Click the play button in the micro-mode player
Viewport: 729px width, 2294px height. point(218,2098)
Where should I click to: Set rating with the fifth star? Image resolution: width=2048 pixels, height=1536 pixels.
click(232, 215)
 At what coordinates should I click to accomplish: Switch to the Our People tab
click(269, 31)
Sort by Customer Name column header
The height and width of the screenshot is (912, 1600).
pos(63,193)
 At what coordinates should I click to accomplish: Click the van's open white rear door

[Written problem]:
Count the lines in the listing above that contain the string "width", treating uppercase and lowercase as different. Reply with the number alone.

[Complete answer]:
3